Archaeology and what it means to be "human"
One of my favourite excuses for escaping from London is to go and help out with courses at the Blackden Trust. The Trust gives school students the opportunity to come and learn about archaeology, history and geography, working with leading academics in these fields and hopefully contributing to the ongoing process of research on this part of Cheshire:
http://theblackdentrust.org.uk/
This Saturday, I'll be there for a course on 'Geology and the landscape archaeology at Blackden', led by Mark Roberts, who has spent nearly a quarter of a century leading excavations at Boxgrove in Surrey, one of the earliest sites of human occupation in Britain.

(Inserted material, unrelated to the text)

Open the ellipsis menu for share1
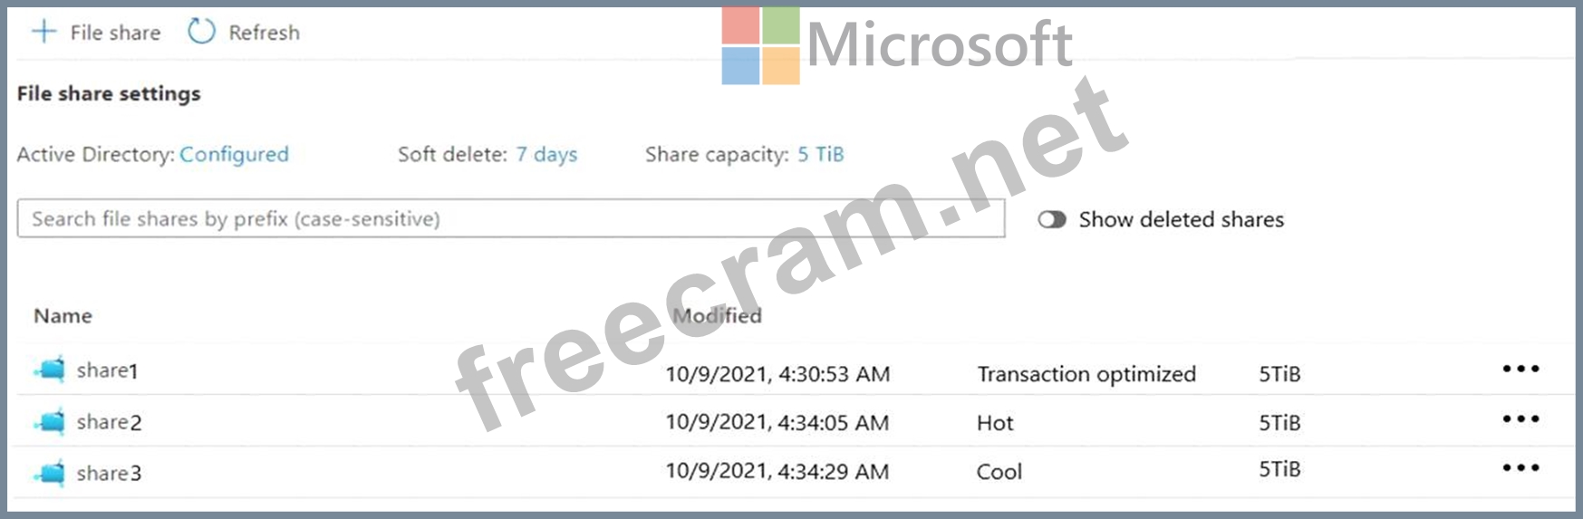The width and height of the screenshot is (1583, 519). [x=1520, y=369]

I thought I'd try to find out a bit more about Mark's work, and that led me to this article, reposted on an anthropology forum, which gives a taste of what's been learned from the work at Boxgrove. I find these glimpses of life half a million years ago tantalising, not least for the questions they raise about what it means to be "human":
"Hunting and butchering large mammals in open environments would have, in hominids, required a level of planning and co-operation that could only be serviced by speech... Conversely, they are not yet fully 'modern' humans. This is the puzzling conundrum - because contrary to established views they were organised, they could plan and were adaptable. However, unless we are missing a great deal from the non-surviving organic record, they don't appear to have been particularly innovative, probably as a result of a lack of competition...
"It is also difficult to imagine speech without any manifestation of art or ceremony but at present none has been found. It appears that like the Neanderthals, into which species the Boxgrove hominids evolved, these hominids combined physical prowess with a 'partly modern' behavioural pattern in order to survive successfully in Europe for over 400,000 years. Whether they were actually human or not depends on our definition of the term; but it is certainly time to study them as a species in their own right, rather than to position them either as tool-assisted apes or as a failed model of ourselves."

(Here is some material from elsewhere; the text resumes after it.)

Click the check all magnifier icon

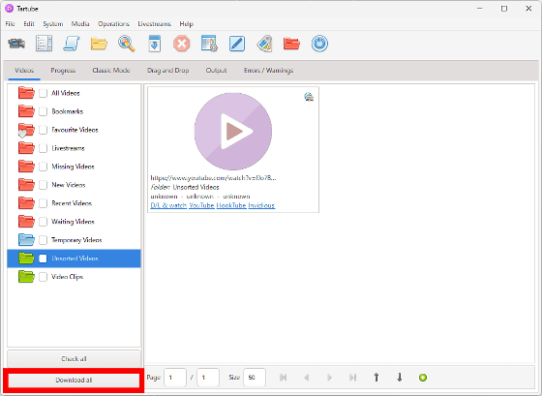pyautogui.click(x=127, y=44)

http://forums.skadi.net/archive/index.php/t-17898.html
The sound of a black hole
A few months ago, a friend played me some remarkable recordings made by scientists at the Jodrell Bank Observatory, who had captured and made audible the "sound" of stars. I just discovered that these are available, with lots more information about how the recordings were made, on a recent edition of the observatory's JodCast:
http://www.jodcast.net/archive/200808Extra/
Particularly mesmerising is the sound of material falling into a black hole (just after 23 minutes in on the podcast), which someone described as "God playing the bongos"!
For anyone interested in learning about astronomy, the visitors centre at Jodrell Bank and their online materials are an amazing resource.